I’m not sure you could convince me that Paul Thomas Anderson is any less of a charlatan than L. Ron Hubbard. Both men have created cults around themselves — Hubbard with a phony religion (Scientology) made up to exploit closeted Hollywood stars and make a fortune; Anderson, a slate of films that are less brilliant than they pretend to be. Still, I think the comparisons end there; Hubbard was a megalomaniac and a bully, a man who allowed his greed to become a destructive mind-game; Anderson just wants to make movies.
Some of his movies are entertaining, if not the masterpieces his followers believe them to be. Boogie Nights was a mainstream film masquerading as indie-art; There Will Be Blood an overlong sick comedy in which Anderson seemed to be teasing his audience about their limits of tolerance. With The Master, he finally exceeds our capacity to indulge him.

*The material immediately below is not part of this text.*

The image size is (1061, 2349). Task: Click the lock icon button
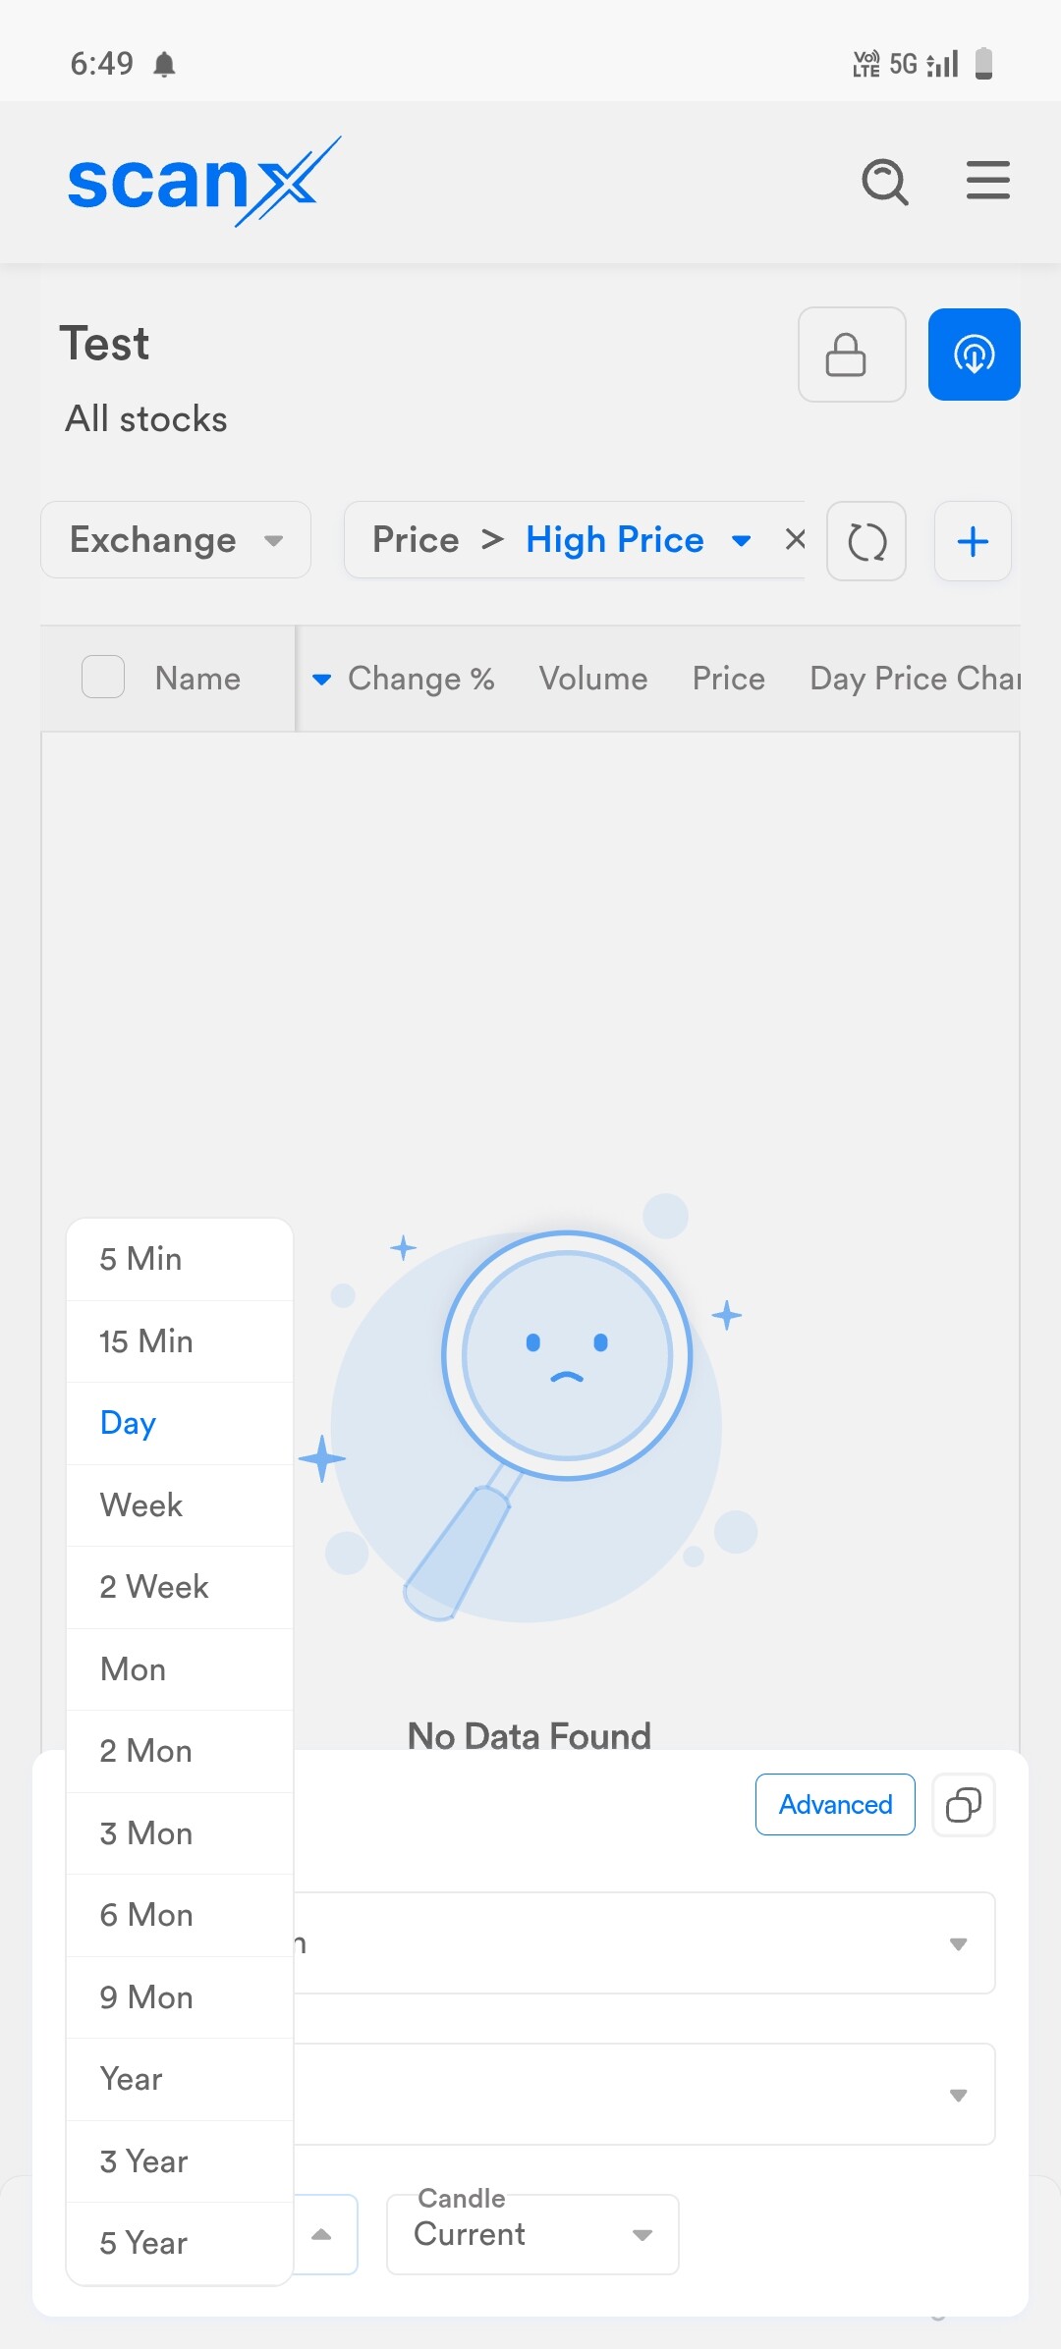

The leading character in Blood was a dark soul, a villainous man in many ways, but you could understand him and even sympathize; the same cannot be said of any characters in The Master, a fictionalized idyll on the founding of Scientology, where Hubbard aka Lancaster Dodd (Philip Seymour Hoffman) enlists a shell-shocked World War II sailor named Freddie (Joaquin Phoenix) as a kind of half enforcer, half pet, as he preaches his gospel of “programming” (talk about brainwashing!). Every single character is despicable.
Anderson, forever l’artiste, never feels an obligation to explain himself (remember the raining frogs in Magnolia?), so not a lot here makes sense, even owing to the vagaries of creative impulse. We never have a sense for why Dodd keeps Freddie around, with the possible exception that he hopes to use Freddie as the lab-rat that assuages his own guilt about fleecing good people — maybe he can actually make Freddie’s life better. If so, that’s a slender thread on which to dangle a storyline that is densely opaque.
Phoenix, the squirreliest of actors, goes on a full-out acorn hunt here, with Anderson seeming to give him free rein to turn tics into techniques. I hesitate to call it a bad performance, because it’s not really that; it just feels unnecessary — and character in search of a motivation. Hoffman is persuasively narcissistic, but Amy Adams, as Dodd’s wife, is a walking zero here, as uninteresting as wallpaper in a bus stop men’s room.
It’s ironic, that this movie critiques Dodd’s techniques, since Anderson himself is all about process. He’s a gifted stylist who treats moviemaking as a social experiment. Pardon me for not joining the cult.
Two stars. Opens today at Landmark’s Magnolia Theatre.
This article appeared in the Dallas Voice print edition September 21, 2012.